Statistics on bank fraud provided by Group-IB (our partners in Russia dealing with cybercrime investigation) are in accordance with our own, indicating that the period when the bot was most active was the spring of 2011.

Figure 1: Detection statistics from ThreatSense.NET (01.01.2010-30.06.2011)

The main purpose of the bot is banking fraud: it supports additional modules and trojan programs in order to target the most popular online Russian banking systems (BSS, IBank, Inist). This suggests that Win32/Hodprot targets Russia and the former Soviet republics.

Here are self-explanatory statistics relating to the bot's distribution by region:

Figure 2 Statistics by region from ThreatSense.NET (01.01.2010-30.06.2011)

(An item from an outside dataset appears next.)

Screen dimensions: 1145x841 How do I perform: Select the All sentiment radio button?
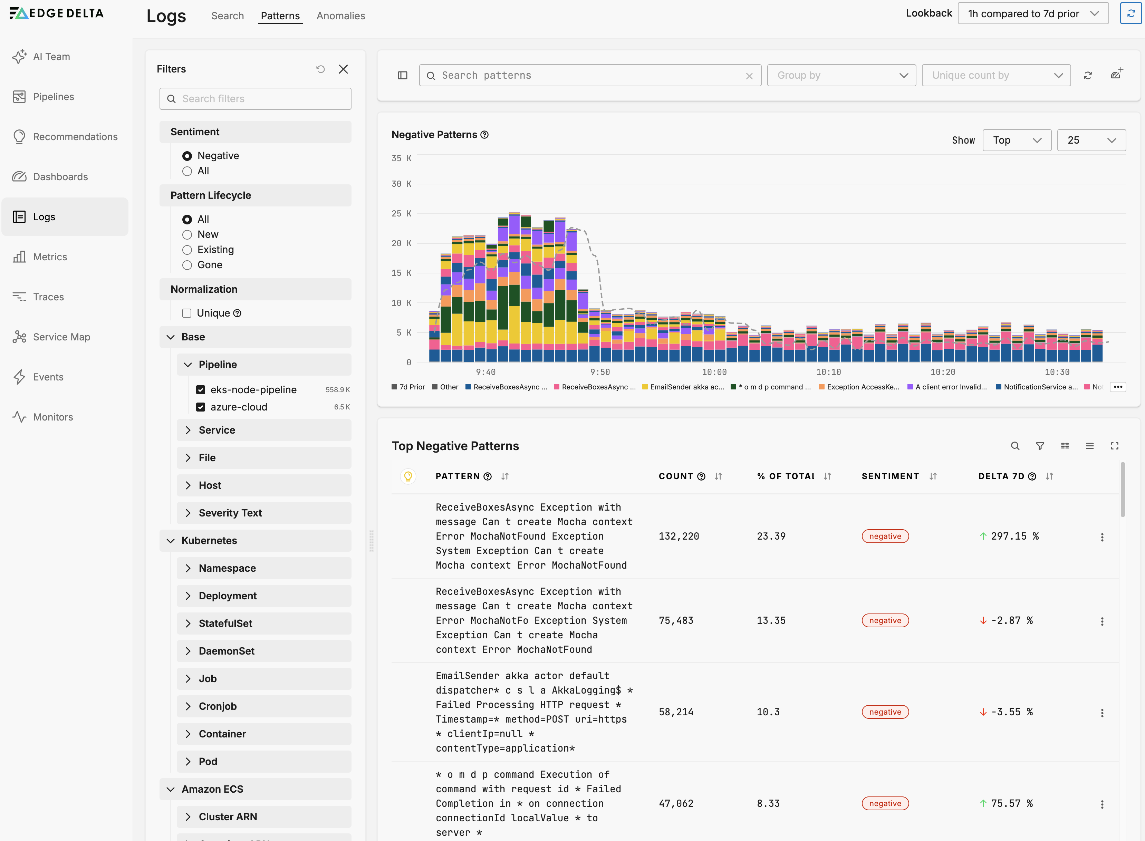pos(187,171)
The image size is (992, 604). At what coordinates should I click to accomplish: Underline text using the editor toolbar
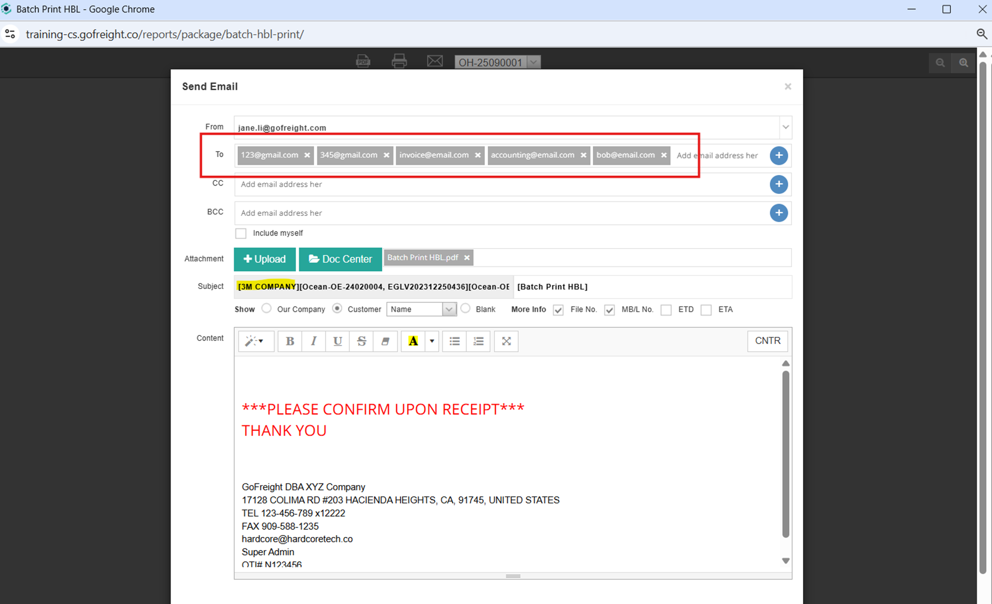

In every case of bank fraud connected with Win32/Hodprot, a great deal of money has been stolen. On average, each fraudulent operation pulls in several hundred thousand USD.

More interestingly, the Win32/Hodprot botnet is connected to other botnets working in the field of bank fraud in Russia. In particular, it is Win32/Hodprot that was used to download Win32.Sheldor, Win32/RDPdoor and Win32/Platcyber onto the victims’ machines. The period of time when Win32/Sheldor and Win32/RDPdoor appear to have been most active matches that of Win32/Hodprot.

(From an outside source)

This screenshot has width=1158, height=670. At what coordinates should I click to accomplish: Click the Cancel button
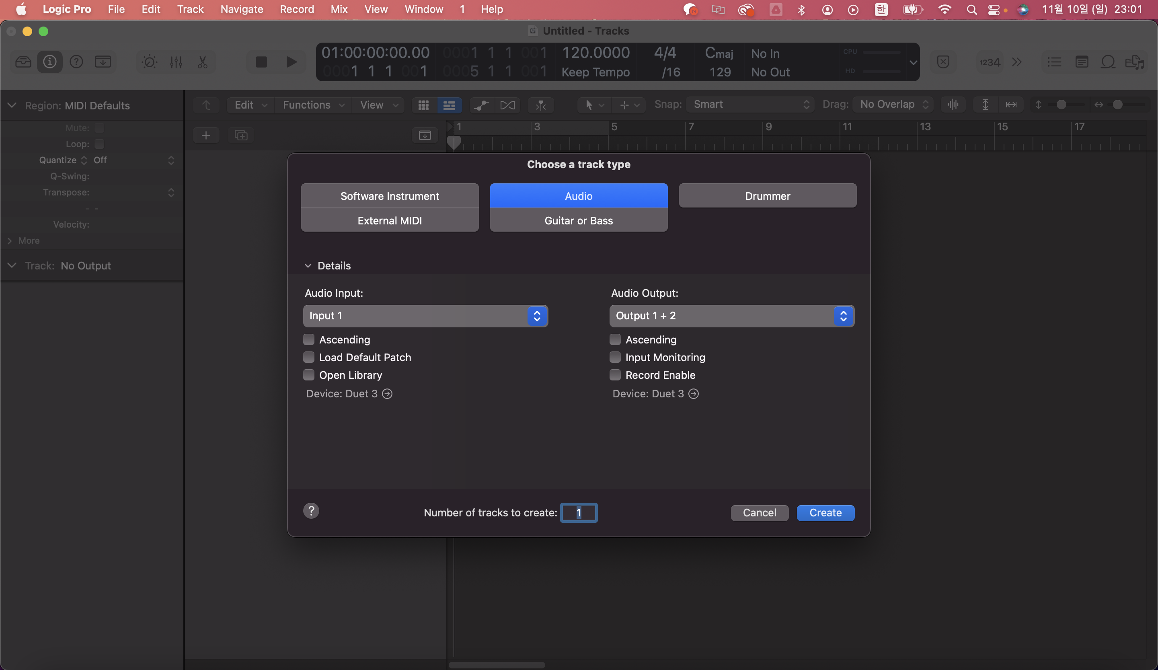click(x=759, y=512)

Taking into account its implementation details Win32/Hodprot is a very complex threat, designed to deeply penetrate into an infected system and stay hidden for a long time. Here is the algorithm for infecting the system:

The main modules of the malware are stored in the system registry (HKLMSOFTWARESettings) rather than being stored as files in the file system. Here are the values of the registry key for storage of the payload:

  • ErrorControl
  • CoreSettings
  • HashSeed
  • PnPData

 This makes forensics much more difficult: it is very difficult to find the malicious payload since there is no corresponding file in the file system. In order to protect the payload’s privacy, it relies on an intricate customized encryption algorithm. In addition the bot employs quite a complex technique in order to survive a reboot. In the next figure you can see the protocol by which it communicates with the C&C (Command and Control) server and downloads the payload.

Win32/Hodprot uses advanced techniques to infect the system and stay hidden which distinguish it from other malware. We will release a detailed analysis of the threat shortly.

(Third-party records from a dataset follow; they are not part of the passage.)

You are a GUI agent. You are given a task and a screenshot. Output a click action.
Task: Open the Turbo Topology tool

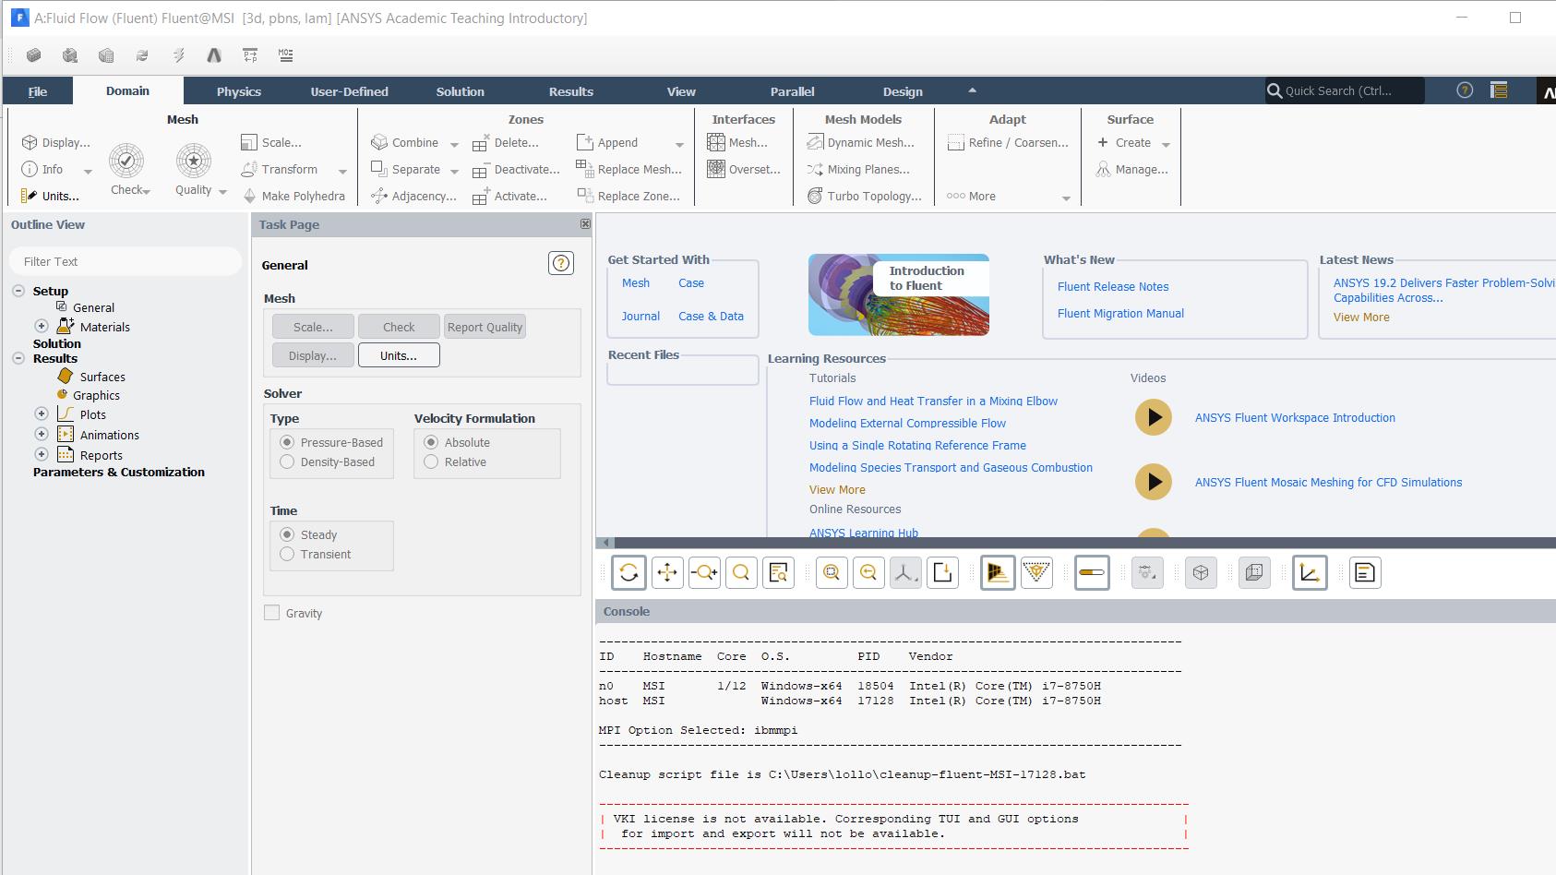865,196
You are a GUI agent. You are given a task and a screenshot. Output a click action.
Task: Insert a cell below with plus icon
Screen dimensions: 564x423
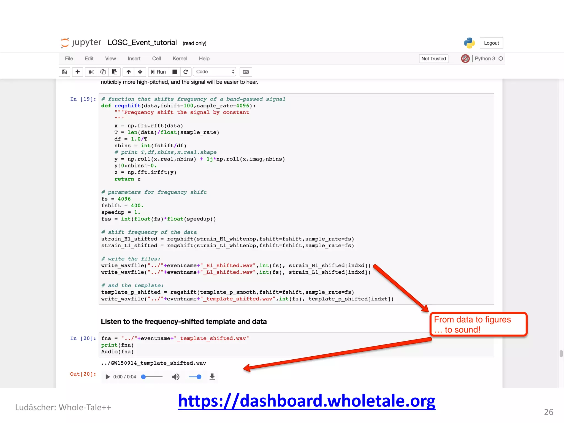tap(78, 72)
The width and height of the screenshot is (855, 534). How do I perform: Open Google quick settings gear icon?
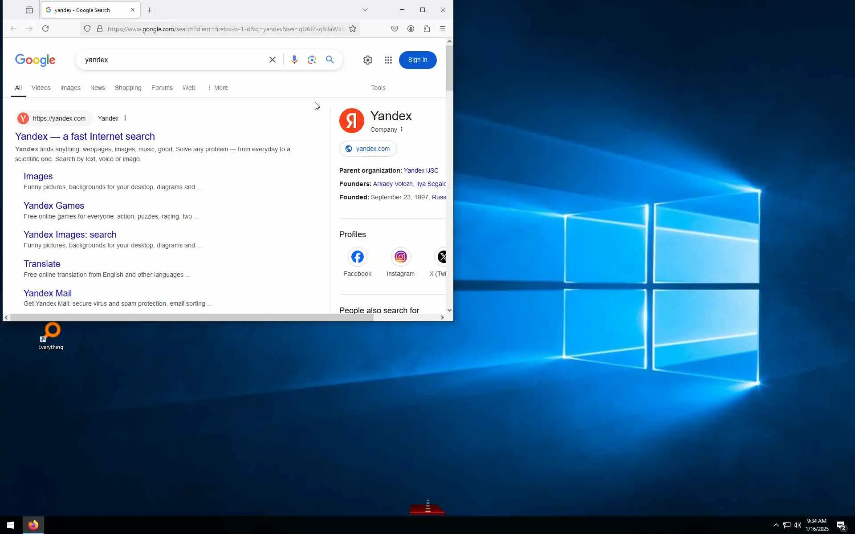click(367, 60)
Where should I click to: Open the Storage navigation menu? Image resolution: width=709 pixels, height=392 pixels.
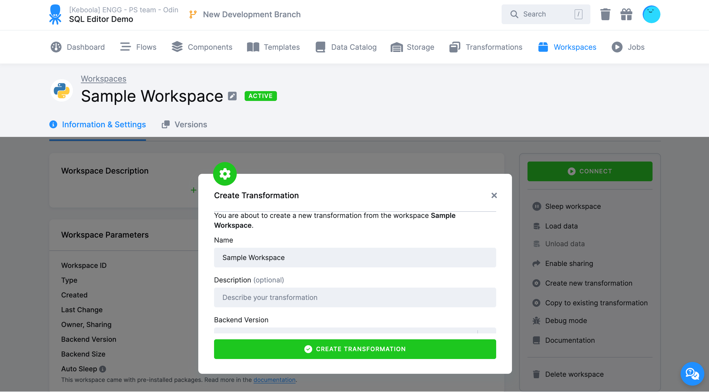pyautogui.click(x=412, y=47)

David Harley, Aleksandr Matrosov, Eugene Rodionov and Dmitry Volkov

Author David Harley, ESET

  • Yegor

    Excuse me for offtop, but what's the difference between blog.eset.com and eset.com/blog (“Hodprot is a Hotshot” is not shown there, no pics of the authors etc.)?

    • David Harley

      blog.eset.com is the blog site maintained by the web team in ESET North America. The other page is maintained by the web team in Europe, but it isn’t an exact mirror and it isn’t maintained in real-time, the tag cloud is completely different, and so on. Those of us with European IPs are directed to eset.com, which links to that version of the blog. If you link to eset.com/us/ you’ll see the home page as they see it in the US, and that does link to blog.eset.com.

      Also, there doesn’t seem to be a link to the white papers page from eset.com, or to the Threat Center.